** Opening Text segment block **
Kiss The Ground’s survey found 72% of shoppers look for health benefits and 76% look for food freshness as top purchase drivers – “significantly outranking broader environmental concerns,” which was cited by only a third of participants.

Health benefits are at the foundation of FOND Regenerative

Consumer focus on health as a primary driver for purchasing regeneratively produced food rings true for Seeland, who said she founded FOND Regenerative, which makes bone broth, after a health crisis in 2015 “led her from the grocery store and down to the farmers’ market.”

She explained that FOND Regenerative was regenerative before there was a definition, but she liked the idea of restoring the land and measuring how nutrient density was impacted by soil health.

“The messaging in the beginning was really ‘pasture raised,’ ‘100% grass fed’ and ‘grass finished,’” but then Seeland said she saw the soil health in the fields improving from the organic inputs from the animals, which reinforced her dedication to regenerative agriculture.

“I love the work that Kiss the Ground is doing because I firmly believe if you can’t explain it to a toddler, people aren’t going to understand it, and we really enjoy partnering” to help more people understand regen ag, she said.

Certification builds consumer and retailer confidence as awareness grows

Health may be the initial hook for many consumers, but as regenerative agriculture moves beyond a niche audience, brands must demonstrate that their claims are credible, which is why Seeland says she works with verified regenerative US farms and her bone broth is certified regenerative by Land to Market.
** Closing Text segment block **
** Opening Data supplied block **
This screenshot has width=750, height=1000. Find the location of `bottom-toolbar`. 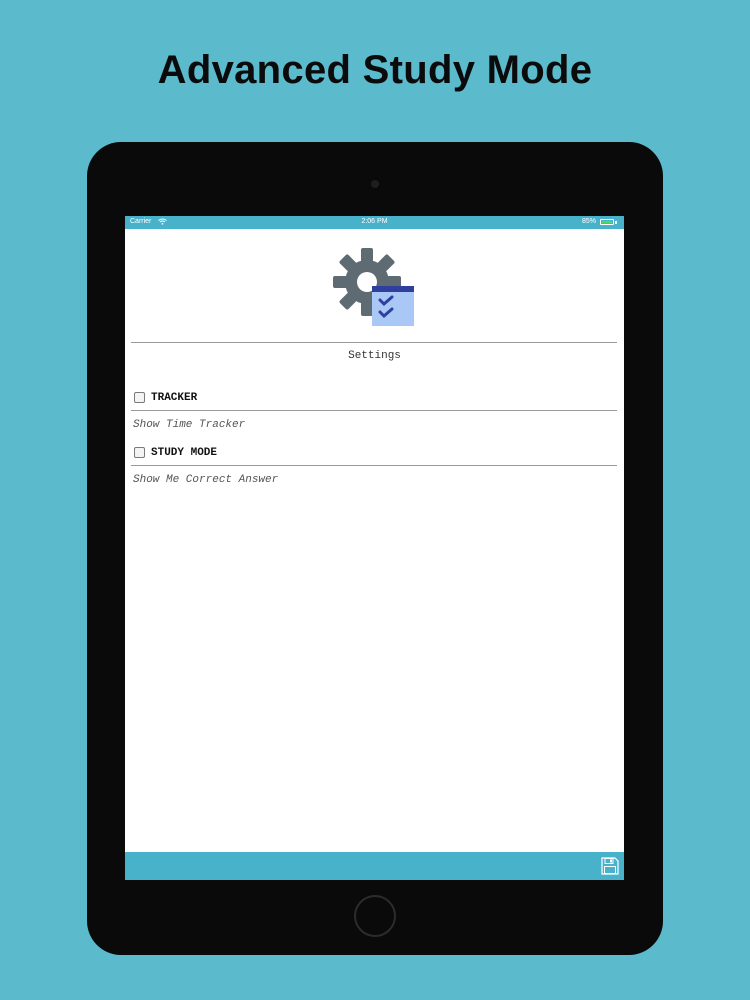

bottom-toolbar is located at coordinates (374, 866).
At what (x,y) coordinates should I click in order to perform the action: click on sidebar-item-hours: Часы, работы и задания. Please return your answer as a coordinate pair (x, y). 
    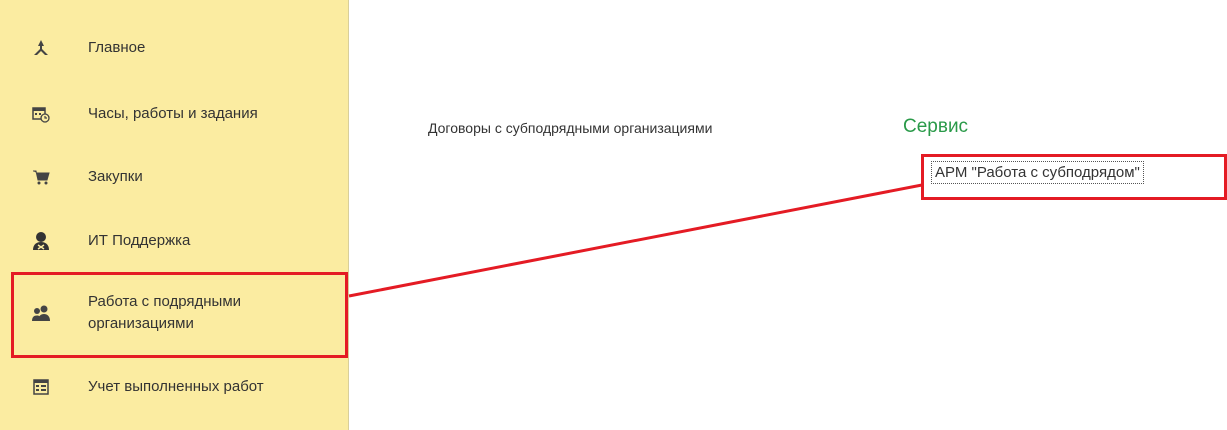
** Closing Data supplied block **
** Opening Data supplied block **
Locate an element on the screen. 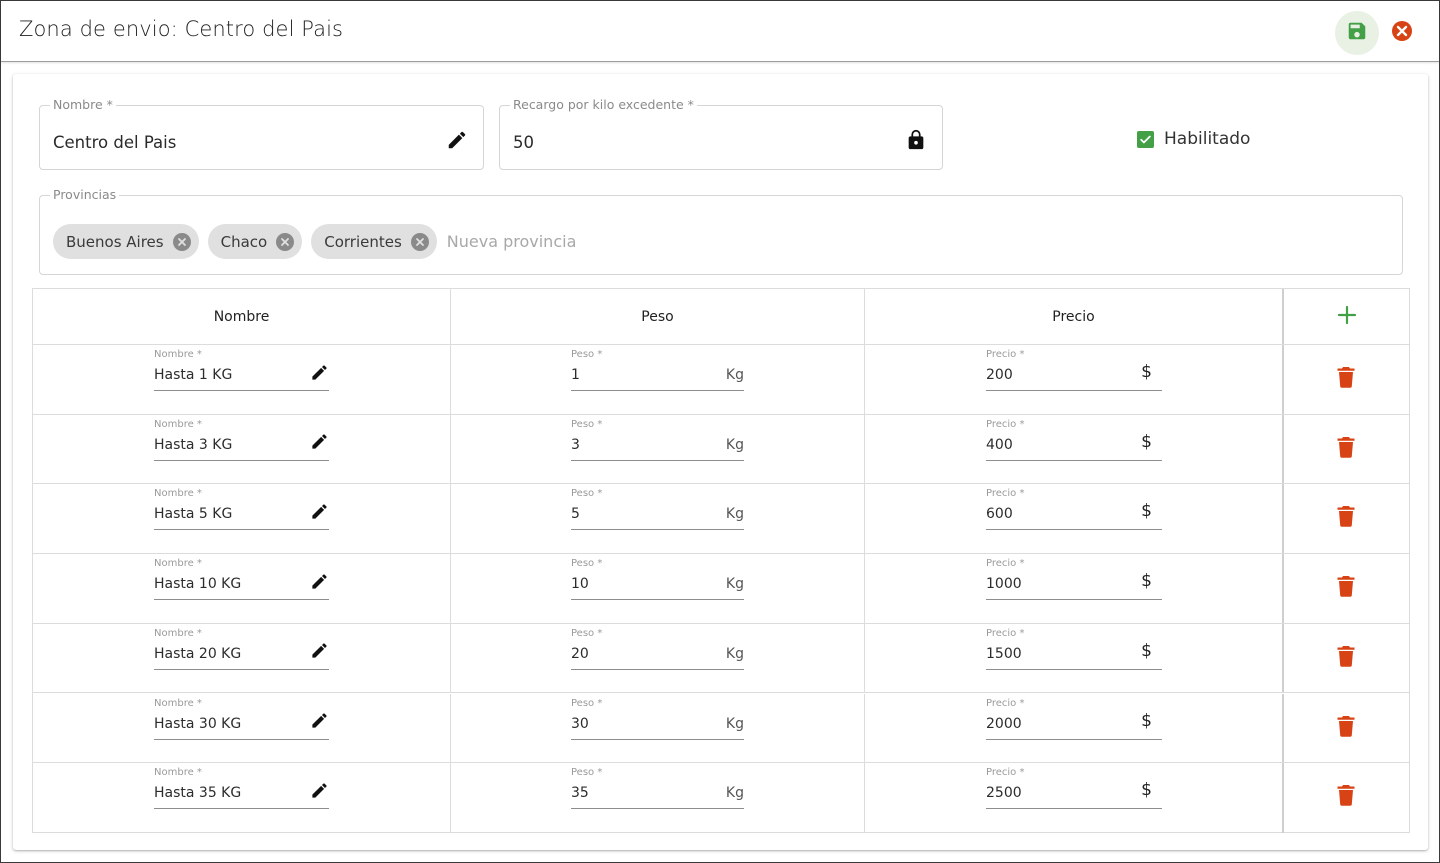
** Closing Data supplied block **
What to do:
A) Check each statement against the FOND Regenerative text and mark it yes or no, quoting the words of the text that decide it: (i) Only a third of survey participants cited environmental concerns as a purchase driver. (ii) FOND Regenerative was founded after a health crisis in 2015. (iii) The bone broth is certified regenerative by Kiss The Ground.
B) Write the passage that follows the last sentence of the FOND Regenerative text.

Written responses:
A)
(i) Yes: "which was cited by only a third of participants."
(ii) Yes: "after a health crisis in 2015"
(iii) No: "certified regenerative by Land to Market."

B)
She explains on her company website that “in an era where greenwashing is prevalent and regulations are slow, FOND’s Land to Market Verification provides customers with assurance and ecological impact verification that their purchases are healing not only people, but the pastures our products come from.”

FOND’s commitment to certified regenerative agriculture also offers reassurance to retailers that want to offer regeneratively sourced products – like Whole Foods Market and Albertsons, both of which proactively reached out to Seeland about stocking FOND’s products on their shelves.

Seeland explains that Whole Foods approached her about creating the first Regenerative Organic Certified bone broth, which she is helping to make a “dramatic system change.”

She said sales of the SKUs she sells at the retailer are up ten times year-over-year and sales of the company’s bone broth are up 48% in a category that is declining, which she said is “amazing.”

Albertsons also approached FOND about stocking the company’s regenerative certified beef tallow products, which Seeland said “have done very well,” and importantly reinforce the movement of regeneratively produced foods from niche in the natural channel to the mainstream at mass retailers.

To reinforce that transition, Seeland says companies need to offer regeneratively produced products that consumers can afford. She added they also need to help farmers cover the cost of transitioning to regenerative practices to ensure a stable, sufficient supply to meet rising consumer demand.

Harrison echoed her sentiment – stressing the movement is on the right track, but needs additional support from across the supply chain.

“It feels to me like we are gaining momentum from every facet – the conscious consumer that is researching … to the farmer who is signing up for a grant or just throwing their hat in the ring” and transitioning to regenerative agriculture, he said. “It just leaves me incredibly hopeful.”